News media and policy makers have zeroed in on rising teen e-cigarette use, but they have tended to ignore its actual scale. And it’s not big, according to a new study that found that most teens in 2018 had not vaped in the past month, and the majority of vaping youth don’t do so regularly.
Researchers from New York University found that 86 percent of youth surveyed by the 2018 National Youth Tobacco Survey had not vaped in the past 30 days, and the majority of the 13 percent that did had only vaped five days or less that month. The study, published in Nicotine & Tobacco Research on January 13, also observed a decline in combustible tobacco use as vaping increased between 2013 and 2018, a trend that suggests that “vaping is helping displace youth use of much more deadly smoking—a net harm reduction benefit to the population as a whole,” said study co-author David Abrams, an NYU professor, in a press release.

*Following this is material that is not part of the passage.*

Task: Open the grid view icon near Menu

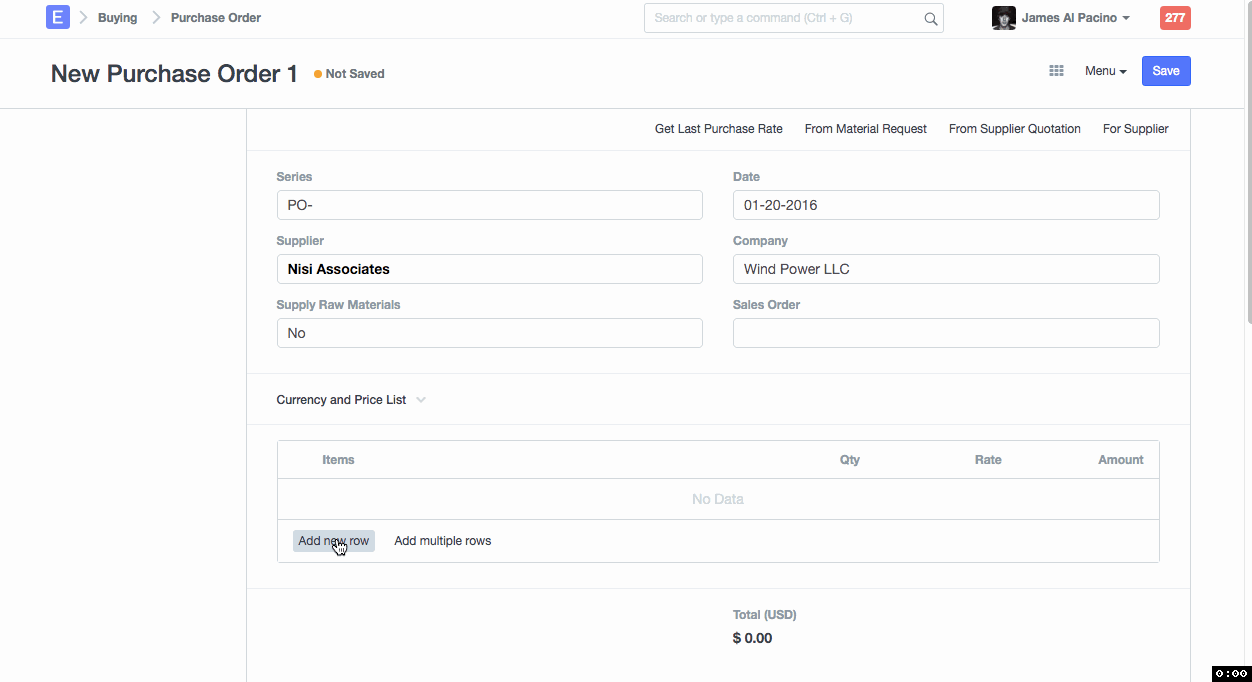Action: [1056, 71]
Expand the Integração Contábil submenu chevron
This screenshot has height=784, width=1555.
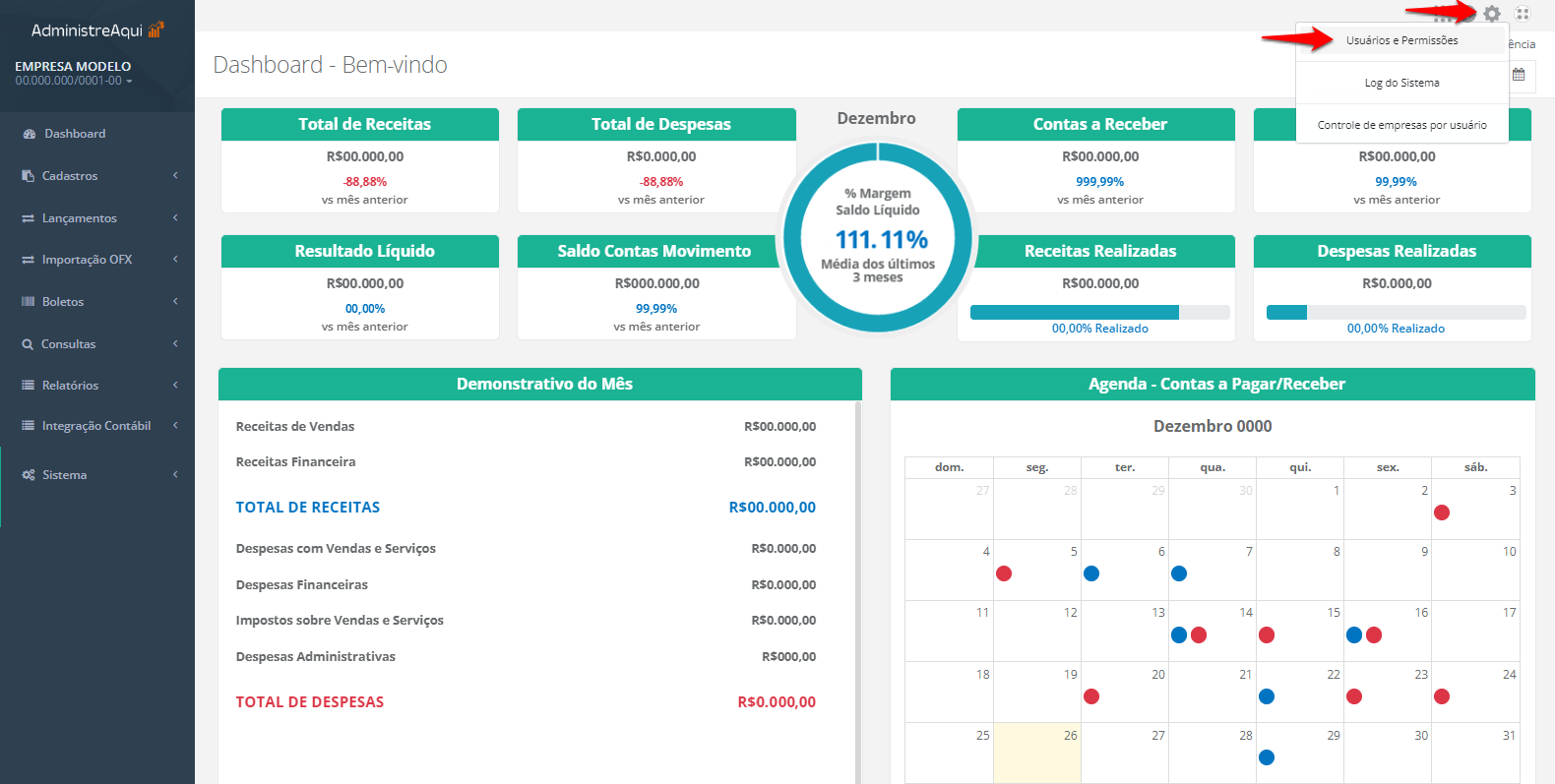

“Our findings underscore the importance of examining the full context of how youth are using vaping and tobacco products,” said lead author Allison Glasser, an NYU assistant research scientist. “The key to protecting youth in the United States is determining the patterns of frequency of use and co-use of vaping and tobacco products, which will give public health decision makers the best possible information to protect the public’s health.”
“Reacting too quickly to reports of youth vaping without considering the full context could do more harm than good,” agreed Abrams. Such hasty interventions, like banning flavors or vapes all together, would risk users’ access to a significantly less harmful tobacco alternative and create conditions for an illicit market.